BITMAP function
Function Description
A BITMAP
function is a set of built-in functions for processing bitmaps, which are contiguous pieces of memory stored as binary data types. These functions are particularly useful for counting distinct values when dealing with hierarchical aggregations, such as multiple grouped sets, and return results consistent with count (distinct
), but more efficiently.
We can use only one bit to identify the presence or absence of an element, 1 for presence or 0 for absence, and the nth bit of bitmap to record whether the element exists.
We specify that the maximum width of bitmap is 32768 (2^15 = 4K), and for non-negative integer n, take its lower 15 bits (binary) as the position in bitmap and the other high bits as the number of the bitmap bucket. The following diagram shows the logic of bitmap:
Each bucket is a bitmap, and since the buckets are orthogonal, each bucket doing the operation (or,bit_count) can be done only in the current bucket, regardless of the other buckets.
Here are some common BITMAP
functions and their usage:
BITMAP_BUCKET_NUMBER
The purpose of the BITMAP_BUCKET_NUMBER()
function is to determine the number of the bucket to which the given value belongs. A bucket is a larger set of bits that can contain multiple bits, each representing a specific value in the data set. This function returns the number of the bucket. A bucket number is typically used to group bitmaps when performing aggregation operations.
Grammar
> BITMAP_BUCKET_NUMBER(numeric_expr)
Parameter interpretation
Parameters | Description |
---|---|
numeric_expr | Required. Expressions that can be cast into non-negative integers. |
Examples
mysql> SELECT bitmap_bucket_number(0);-- Returns 0, indicating that it belongs to the first bucket, which records the position 0-32767.

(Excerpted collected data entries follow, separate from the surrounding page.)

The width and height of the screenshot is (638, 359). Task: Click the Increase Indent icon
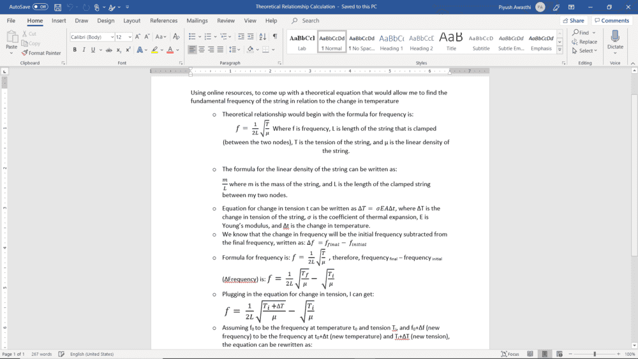250,36
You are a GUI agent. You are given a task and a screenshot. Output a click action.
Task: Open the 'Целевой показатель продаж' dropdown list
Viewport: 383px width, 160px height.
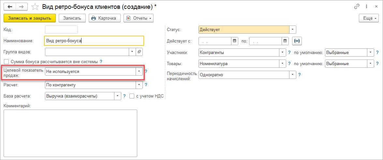pyautogui.click(x=139, y=71)
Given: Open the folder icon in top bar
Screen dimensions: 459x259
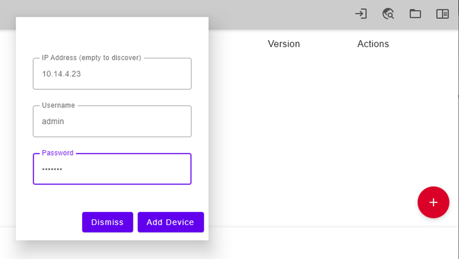Looking at the screenshot, I should coord(415,14).
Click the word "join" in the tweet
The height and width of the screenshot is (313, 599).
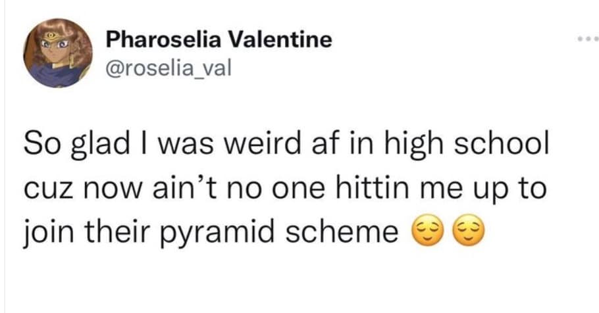[x=47, y=233]
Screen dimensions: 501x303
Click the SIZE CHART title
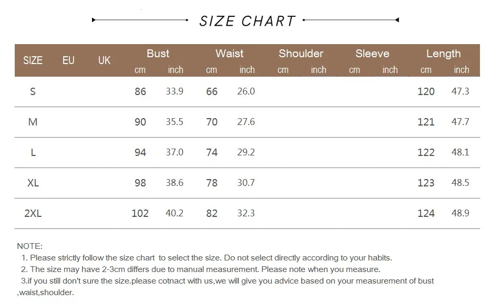[x=247, y=21]
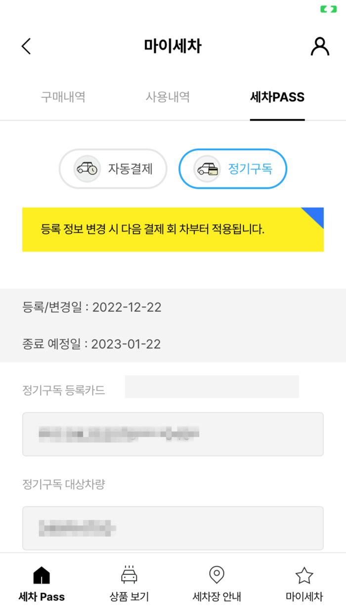Switch to the 구매내역 tab
The height and width of the screenshot is (615, 346).
pos(62,97)
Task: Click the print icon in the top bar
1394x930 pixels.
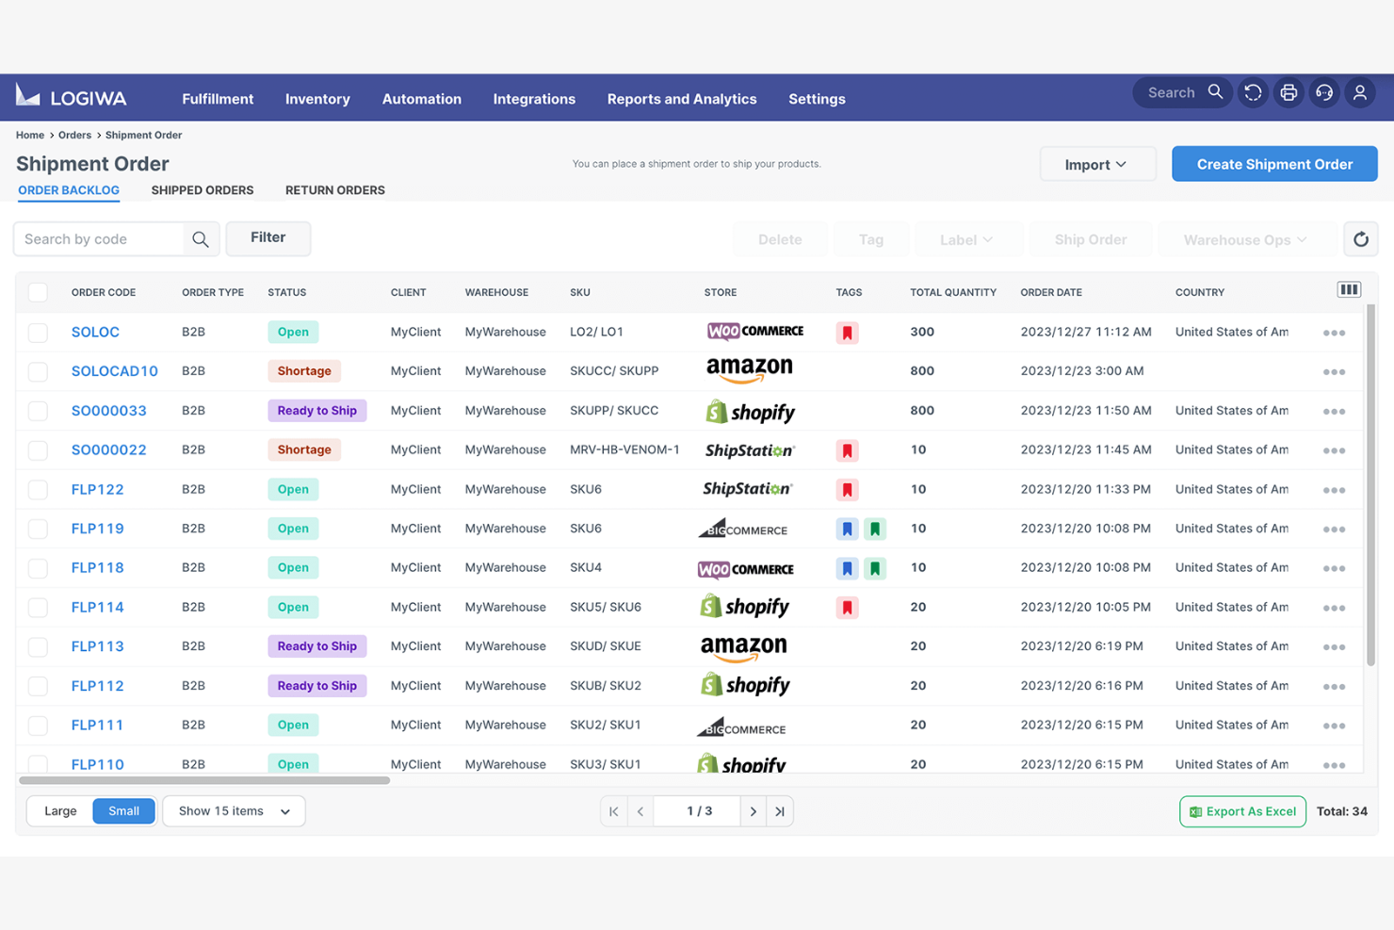Action: tap(1289, 92)
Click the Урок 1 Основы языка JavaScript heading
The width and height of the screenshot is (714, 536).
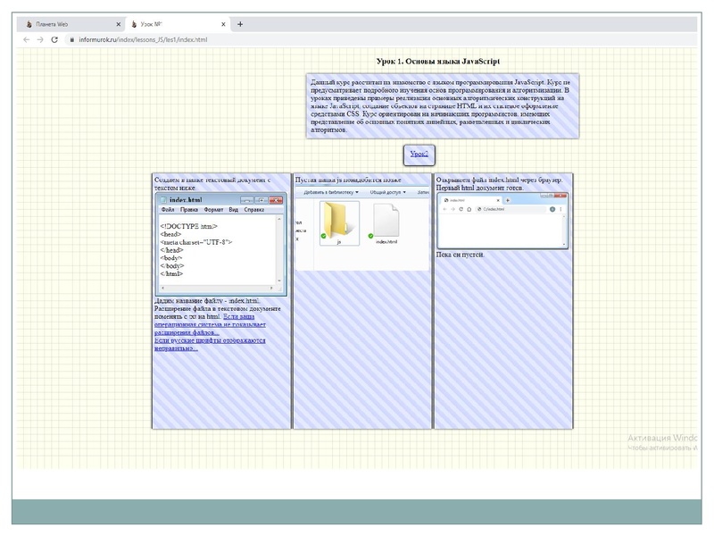443,62
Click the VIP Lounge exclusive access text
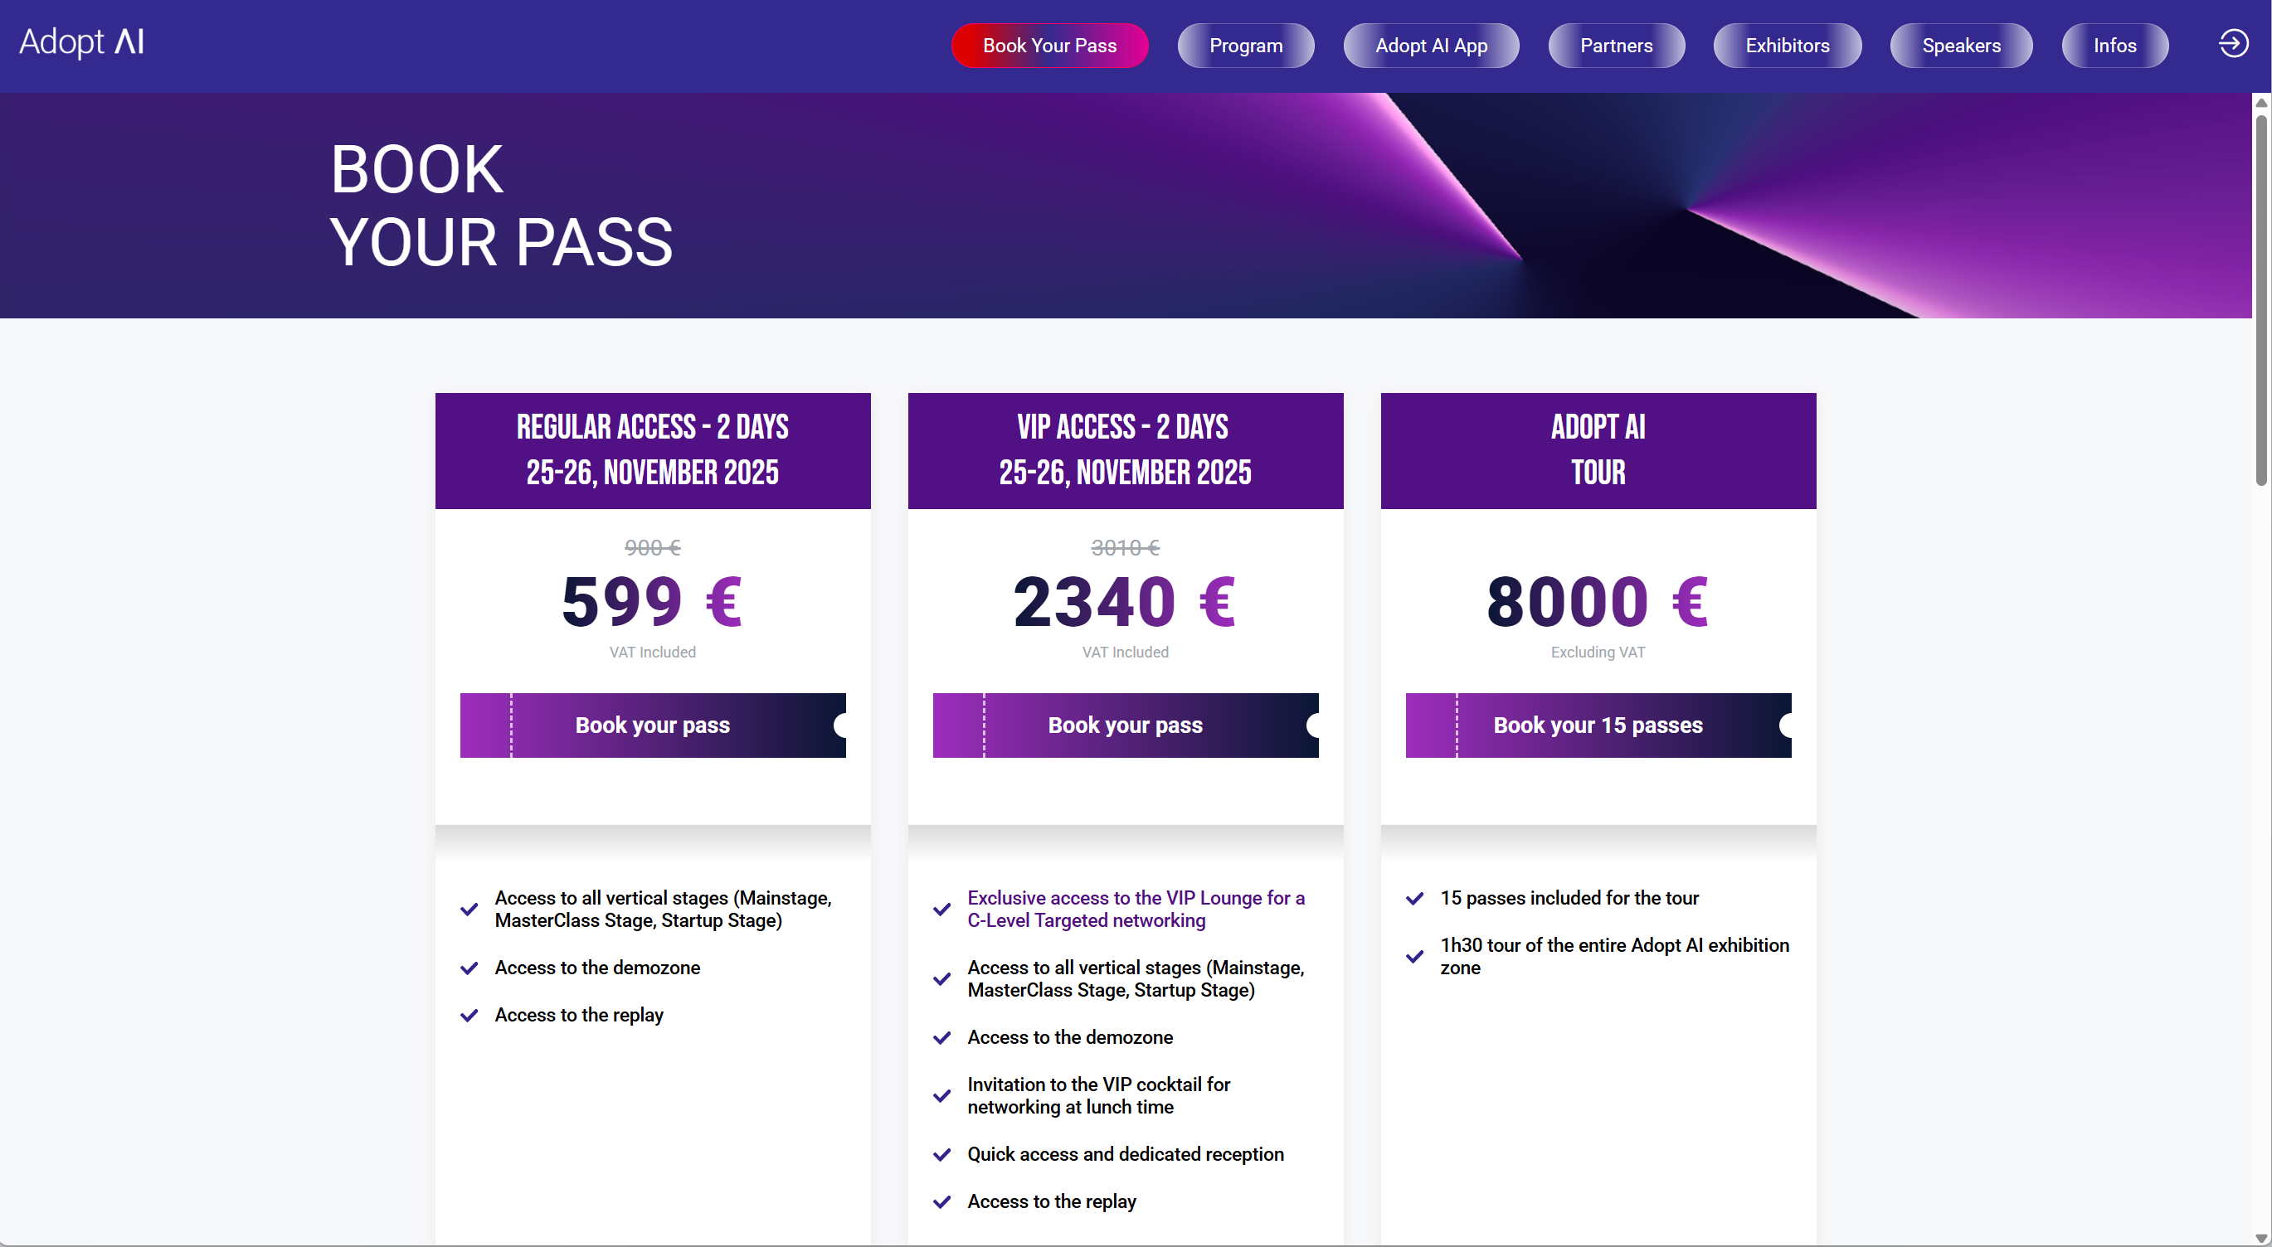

+-------------------------+
| bitmap_bucket_number(0) |
+-------------------------+
| 0 |
+-------------------------+
1 row in set (0.00 sec)
mysql> SELECT bitmap_bucket_number(32767);-- Returns 0, since 32767 belongs to the end of the first bucket
+-----------------------------+
| bitmap_bucket_number(32767) |
+-----------------------------+
| 0 |
+-----------------------------+
1 row in set (0.00 sec)
mysql> SELECT bitmap_bucket_number(32768);-- Returns 1, since 32768 is the starting position of the second bucket
+-----------------------------+
| bitmap_bucket_number(32768) |
+-----------------------------+
| 1 |
+-----------------------------+
1 row in set (0.00 sec)
BITMAP_BIT_POSITION
The BITMAP_BIT_POSITION()
function returns the relative bit position of the given value in the bucket (indexed from 0 to 32767). Used with BITMAP_BUCKET_NUMBER()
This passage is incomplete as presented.